Coronavirus model update: Background, assumptions, and room for improvement

https://statmodeling.stat.columbia.edu/2020/03/09/coronavirus-model-update-background-assumptions-and-room-for-improvement/

Julien Riou, coauthor of one of the models we discussed here, writes:

Here is an overview of the current state of the project, so that it is easier for everyone to quickly grasp what is the potential room for improvement.

Background on the epidemic: COVID-19 just passed 100,000 confirmed cases all over the world, and is expected to continue to spread. Without strong control measures or a lucky turn of events (such as a lower transmission during summer months), a significant portion of humanity is going to get infected in the next few months (Marc Lipsitch from Harvard, one of the most respected scientists of the field, suggests than 20 to 50% of all adults may become infected and pretty much everyone in the field agrees). Some countries implemented strong control measures (China, Singapore) and are actually controlling the epidemic, so there is still hope to win enough time to develop a vaccine, which would be the best scenario.

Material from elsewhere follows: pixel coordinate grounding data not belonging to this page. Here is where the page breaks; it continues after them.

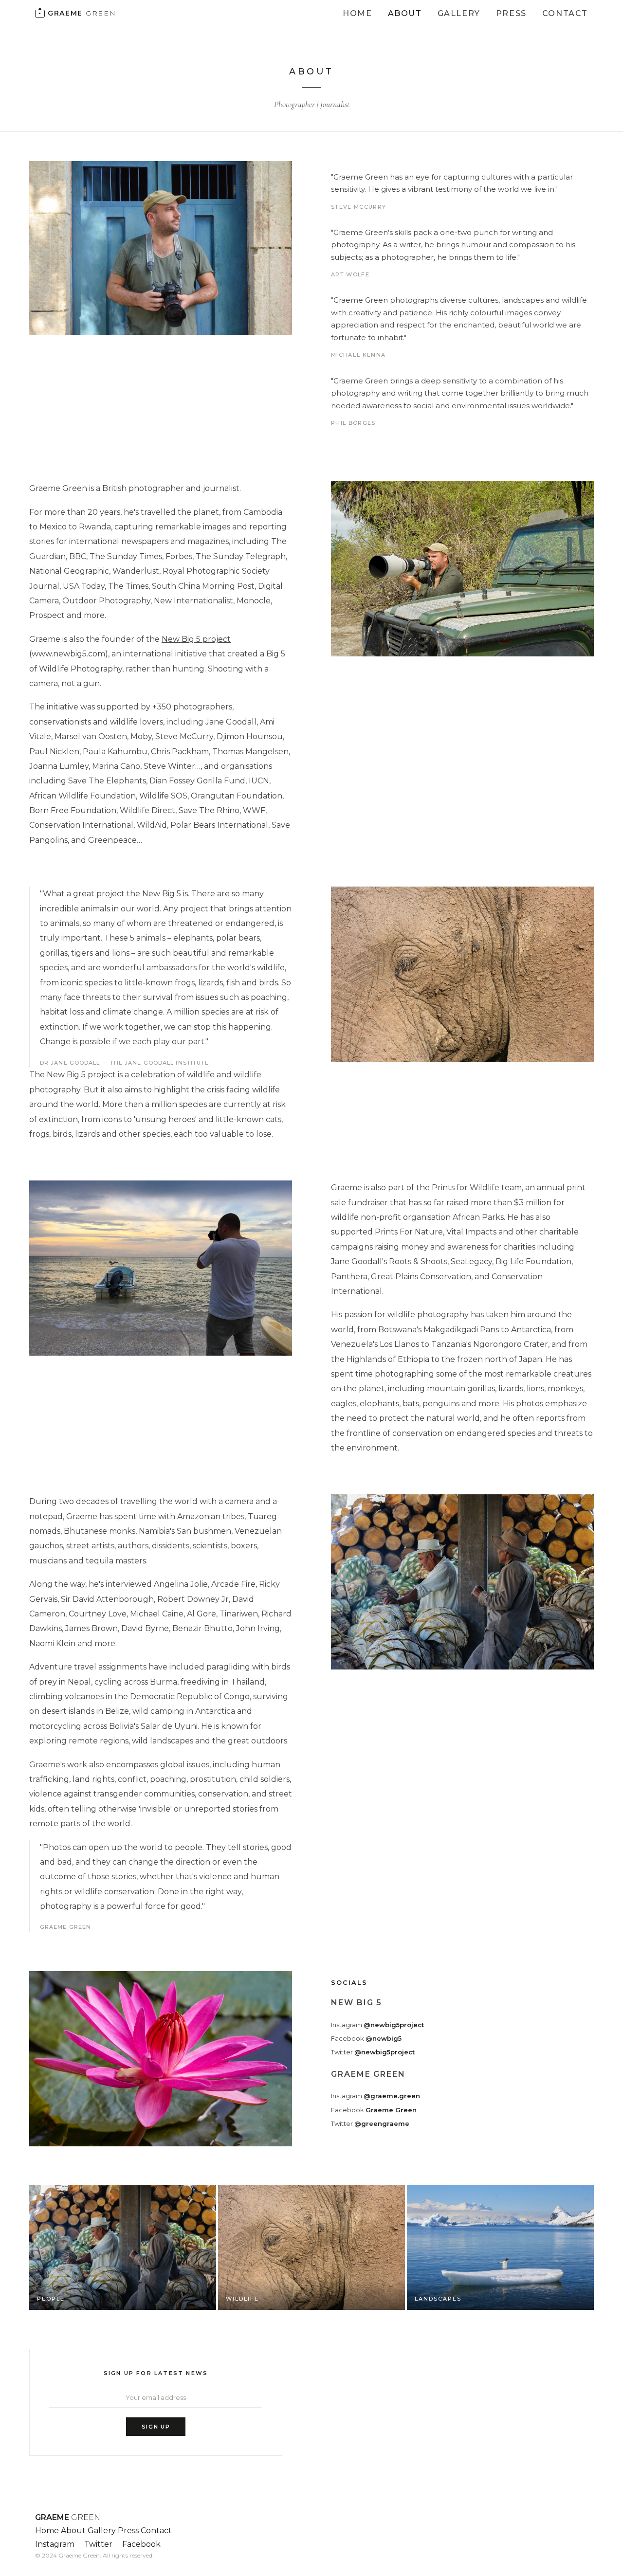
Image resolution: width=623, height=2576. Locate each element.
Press (511, 13)
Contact (565, 13)
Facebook (366, 2038)
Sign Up (156, 2426)
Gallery (459, 13)
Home (357, 13)
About (405, 13)
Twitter (373, 2052)
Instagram (377, 2025)
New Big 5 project (196, 639)
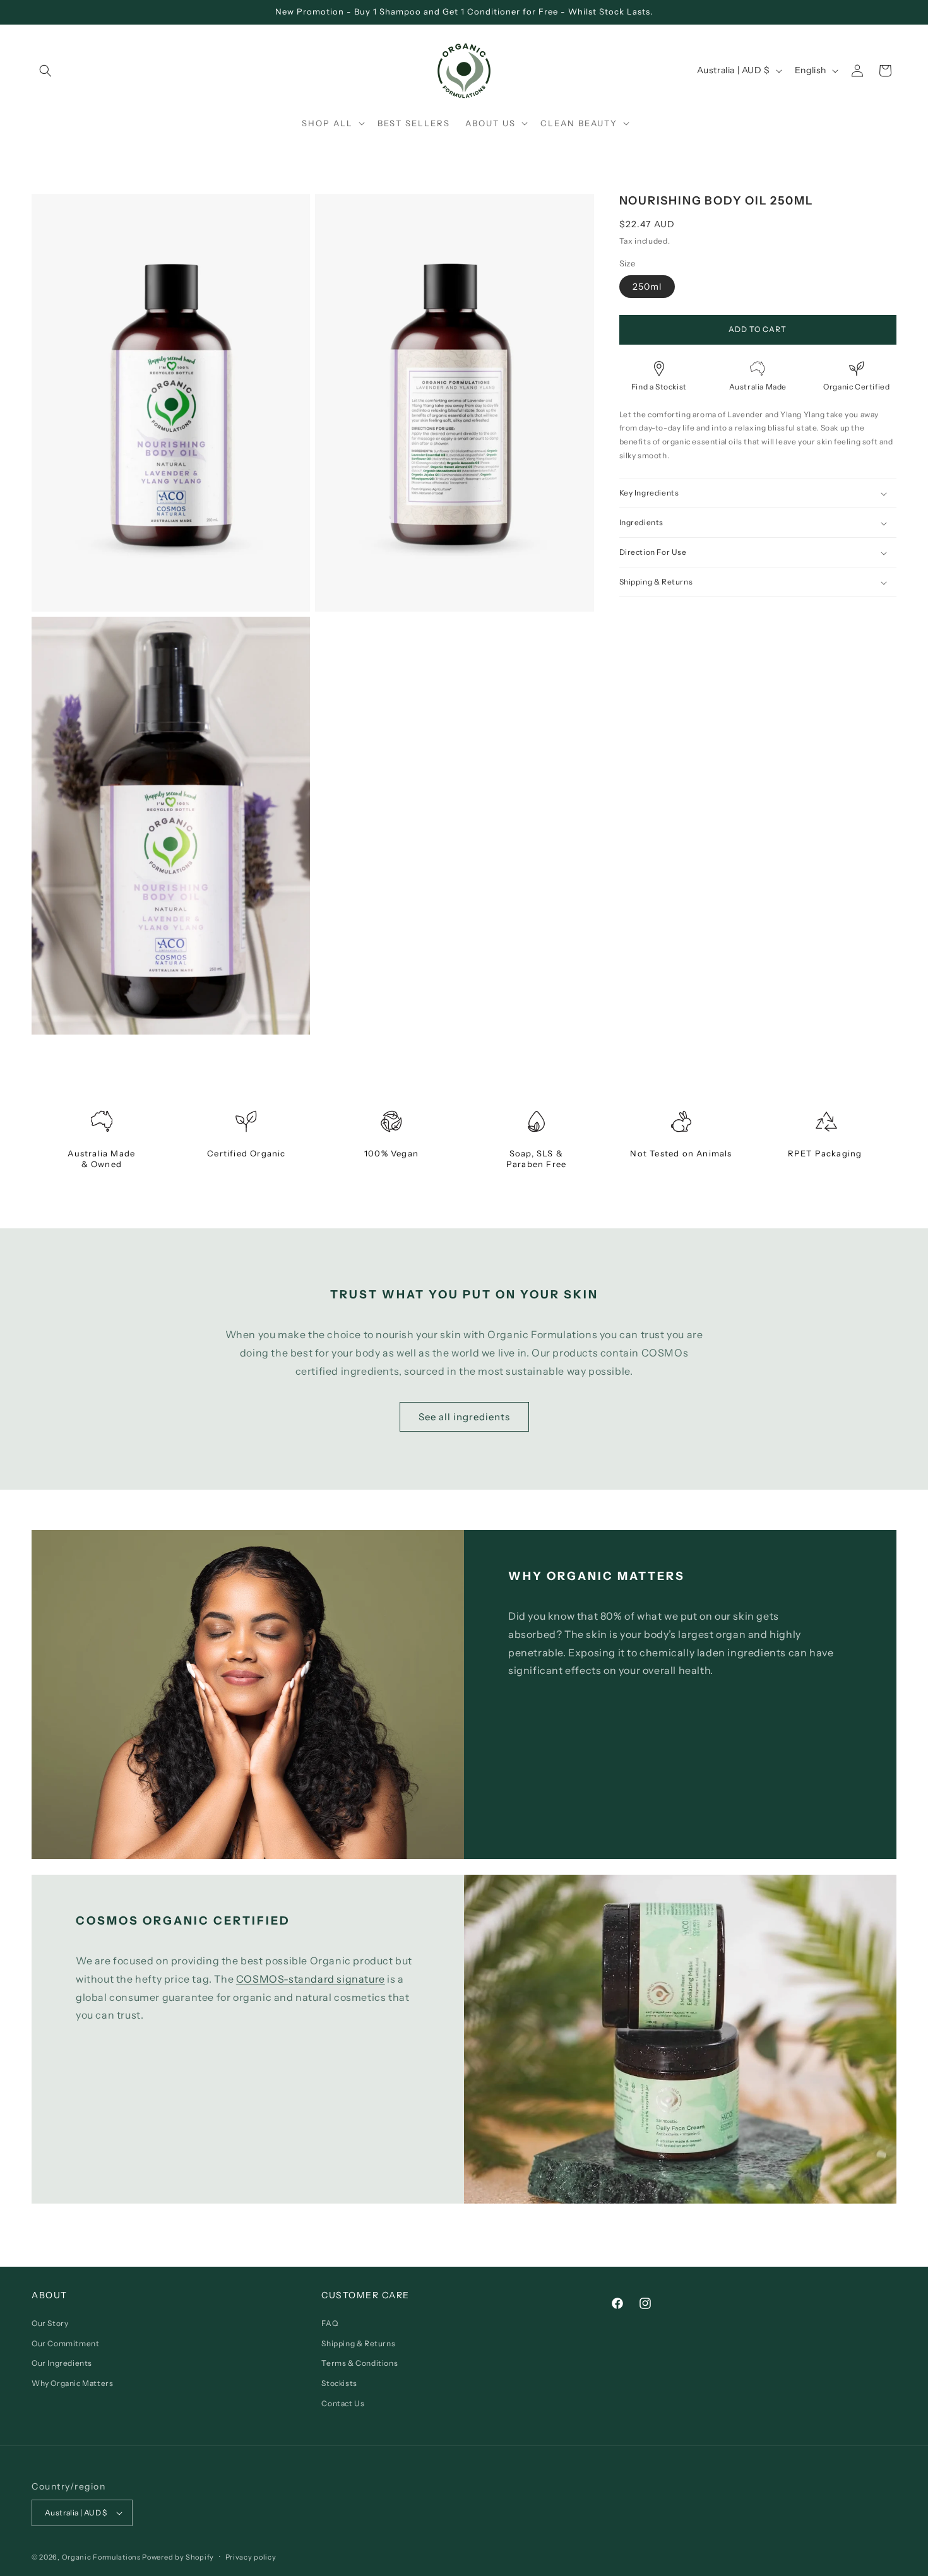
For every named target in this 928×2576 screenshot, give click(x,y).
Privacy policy (251, 2556)
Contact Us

Background on mortality: Most reports about the mortality (including WHO) only consider the crude case fatality ratio (CFR), i.e. the number of deaths observed divided by the number of cases observed until a given date.

This estimate is biased in two ways:

– the number of deaths is underestimated because of the delay between disease onset and death (up to 2 months)

– the number of cases is underestimated because of asymptomatics and mild cases.
WHO says 3.6%, there are other estimates taking other denominators, but there is a lack of clarity on this question. This is problematic as politicians and public health authorities need to decide on strong control measures, and the debate keeps getting polluted by contradicting claims (from “it’s just a flu” to panic-inducing claims).

Objective: To develop a model to estimate the true mortality, i.e. the proportion of people infected with or without symptoms that will die, stratified by age. The model will be applied to data from China first, then to other countries when it becomes available.

Impact: Obtaining a single, rock-solid estimate of the true mortality would be extremely important to support and direct the efforts of public health authorities.

Data: We started from data released by the Chinese CDC (enclosed), analysing data from the Hubei province (where the epidemic started in December). We got the incidence of confirmed cases by day of disease onset (first day of symptoms, see Fig A below) and the age distribution of cases and deaths in China, which is different from the age distribution of the Chinese population (see Fig B).

This age shift in cases can have several explanations:

1) younger people have prior immunity to COVID-19 (unlikely as it is a new disease)

2) younger people have cross immunity by being infected by other coronaviruses (very few data on that, and why would it only concern young people)

3) younger people have less contact with the potential infectors (possible but partial explanation, see Fig 1C)

4) younger people are infected the same but have less symptoms, do not seek care and are not identified (more likely)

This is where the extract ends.